High availability

The high availability mailboxing capability enables you to deploy a B2B platform that can minimize downtime plus offer disaster recovery capabilities.

Availability refers to the proportion of time during which a particular service or a system in Global Mailbox is operating at functional capacity. For instance, we consider the payload replication service available only when users can successfully upload new payloads to Global Mailbox. The metadata replication service, on the other hand, is available only when sufficient number of Cassandra instances are online to service read and write requests.

Active/Active availability is achieved by having multiple systems running parallel operations simultaneously. When one system becomes unresponsive, other components take the requests and users do not experience an outage.

The system maximizes availability to send or receive files given multiple Global Mailbox nodes and properly configured load balancers between them.

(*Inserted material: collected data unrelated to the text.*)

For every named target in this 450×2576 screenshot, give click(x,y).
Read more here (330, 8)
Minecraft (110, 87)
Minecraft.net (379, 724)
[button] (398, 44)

Operational characteristics related to data center outage and disaster recovery paths:
  • System re-synchronizes payload and metadata after an outage as soon as possible to re-establish data consistency
  • If the system cannot achieve immediate (synchronous) replication, the administrators can choose to run in delayed (asynchronous) replication mode while they correct the problems

The following failure scenarios and their recovery paths are mitigated by Global Mailbox:

  • Data center outage
    • Data center outage during mid-transfer to or from trading partner
    • Data center outage before acknowledgment received
  • Network connectivity Issues
    • System cannot connect to another data center
    • System cannot connect to metadata database
    • System cannot connect to payload storage
  • Read/Write issues
    • System cannot read requested metadata, mailbox or metadata does not exist
    • System cannot retrieve payload, metadata points to non-existent payload
    • System cannot write metadata
    • System cannot write payload
    • System does not receive write acknowledgment from payload store
    • System does not receive write acknowledgment from metadata database
      • Due to inability to achieve requested write consistency
      • Due to timeout or other network issues
    • Payload data is corrupted during write
  • Event framework issues
    • Application does not receive event notification from Global Mailbox
    • System cannot connect to message queue component
  • Sterling B2B Integrator issues
    • Sterling B2B Integrator node is down or unavailable
    • Sterling B2B Integrator cluster is down or unavailable
    • The data center of the Sterling B2B Integrator node that starts processing a message goes down before the processing is complete:
      • Global Mailbox supports replaying any event that happened in the past X hours.